#### [Given records]
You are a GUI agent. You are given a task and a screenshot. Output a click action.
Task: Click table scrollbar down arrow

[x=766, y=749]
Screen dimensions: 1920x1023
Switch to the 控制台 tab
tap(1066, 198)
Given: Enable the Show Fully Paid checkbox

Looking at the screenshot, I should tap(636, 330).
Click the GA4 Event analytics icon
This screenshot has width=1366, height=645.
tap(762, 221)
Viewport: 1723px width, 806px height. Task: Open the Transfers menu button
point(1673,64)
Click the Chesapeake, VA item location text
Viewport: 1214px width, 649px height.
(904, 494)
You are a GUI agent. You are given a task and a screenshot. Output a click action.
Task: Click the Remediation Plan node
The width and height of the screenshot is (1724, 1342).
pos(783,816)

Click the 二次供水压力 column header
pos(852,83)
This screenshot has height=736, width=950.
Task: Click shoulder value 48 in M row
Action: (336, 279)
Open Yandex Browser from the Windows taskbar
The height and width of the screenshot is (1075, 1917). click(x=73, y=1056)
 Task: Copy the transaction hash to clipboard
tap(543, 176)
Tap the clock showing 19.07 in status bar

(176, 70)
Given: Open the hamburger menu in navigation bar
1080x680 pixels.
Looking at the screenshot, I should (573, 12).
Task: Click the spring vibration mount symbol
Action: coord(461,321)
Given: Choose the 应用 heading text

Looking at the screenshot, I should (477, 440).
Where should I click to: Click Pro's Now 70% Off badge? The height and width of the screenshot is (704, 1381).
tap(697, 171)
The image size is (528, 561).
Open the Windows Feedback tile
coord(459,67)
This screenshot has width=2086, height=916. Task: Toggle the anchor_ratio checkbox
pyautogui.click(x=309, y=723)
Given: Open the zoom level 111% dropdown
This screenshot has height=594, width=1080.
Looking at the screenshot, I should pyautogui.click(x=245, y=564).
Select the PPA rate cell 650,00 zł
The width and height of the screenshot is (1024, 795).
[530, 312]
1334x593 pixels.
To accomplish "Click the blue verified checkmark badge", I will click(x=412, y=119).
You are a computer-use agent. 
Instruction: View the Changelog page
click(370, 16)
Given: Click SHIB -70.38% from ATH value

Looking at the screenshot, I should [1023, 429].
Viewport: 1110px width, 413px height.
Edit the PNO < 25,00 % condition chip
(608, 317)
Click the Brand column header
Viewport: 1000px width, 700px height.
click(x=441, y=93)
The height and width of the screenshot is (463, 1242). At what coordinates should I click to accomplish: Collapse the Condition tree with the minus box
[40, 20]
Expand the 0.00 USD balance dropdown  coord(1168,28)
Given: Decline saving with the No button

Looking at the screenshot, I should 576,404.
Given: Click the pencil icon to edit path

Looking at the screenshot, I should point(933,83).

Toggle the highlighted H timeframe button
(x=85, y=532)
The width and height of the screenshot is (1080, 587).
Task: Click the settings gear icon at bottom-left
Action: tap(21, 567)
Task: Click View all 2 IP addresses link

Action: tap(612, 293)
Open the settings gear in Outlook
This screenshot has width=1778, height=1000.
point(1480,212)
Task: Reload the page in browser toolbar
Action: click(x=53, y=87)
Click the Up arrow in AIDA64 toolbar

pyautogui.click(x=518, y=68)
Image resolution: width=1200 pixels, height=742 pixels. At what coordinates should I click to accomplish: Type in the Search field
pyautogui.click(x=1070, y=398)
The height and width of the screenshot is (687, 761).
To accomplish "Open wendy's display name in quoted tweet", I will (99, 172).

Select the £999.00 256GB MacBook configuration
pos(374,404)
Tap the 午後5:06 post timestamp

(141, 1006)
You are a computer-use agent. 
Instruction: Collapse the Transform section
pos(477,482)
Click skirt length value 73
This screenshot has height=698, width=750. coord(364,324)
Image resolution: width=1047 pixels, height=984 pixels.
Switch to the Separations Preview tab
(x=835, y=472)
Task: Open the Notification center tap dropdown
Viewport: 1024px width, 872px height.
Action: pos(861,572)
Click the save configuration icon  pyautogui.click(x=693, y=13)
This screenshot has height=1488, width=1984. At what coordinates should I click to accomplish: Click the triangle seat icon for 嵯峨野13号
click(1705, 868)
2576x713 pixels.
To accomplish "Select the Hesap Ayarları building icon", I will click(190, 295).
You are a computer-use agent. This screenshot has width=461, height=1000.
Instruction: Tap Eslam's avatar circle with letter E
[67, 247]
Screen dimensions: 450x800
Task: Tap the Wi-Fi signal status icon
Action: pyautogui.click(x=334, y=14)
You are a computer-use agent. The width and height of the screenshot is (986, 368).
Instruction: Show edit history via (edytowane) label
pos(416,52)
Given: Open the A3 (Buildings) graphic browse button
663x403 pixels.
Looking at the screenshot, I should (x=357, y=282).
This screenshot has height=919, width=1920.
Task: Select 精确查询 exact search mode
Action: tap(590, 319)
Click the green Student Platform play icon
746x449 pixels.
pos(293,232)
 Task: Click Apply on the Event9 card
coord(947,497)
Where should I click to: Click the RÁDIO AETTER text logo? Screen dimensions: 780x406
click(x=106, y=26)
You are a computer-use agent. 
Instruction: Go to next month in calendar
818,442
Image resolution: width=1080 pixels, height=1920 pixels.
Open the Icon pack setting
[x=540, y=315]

#### [Directions]
Could you show every line of the listing that holds the string "will"?

#### [Solution to this exercise]
To accomplish "Click the blue verified checkmark badge", I will click(x=412, y=119).
To accomplish "Open wendy's display name in quoted tweet", I will (99, 172).
To accomplish "Select the Hesap Ayarları building icon", I will click(190, 295).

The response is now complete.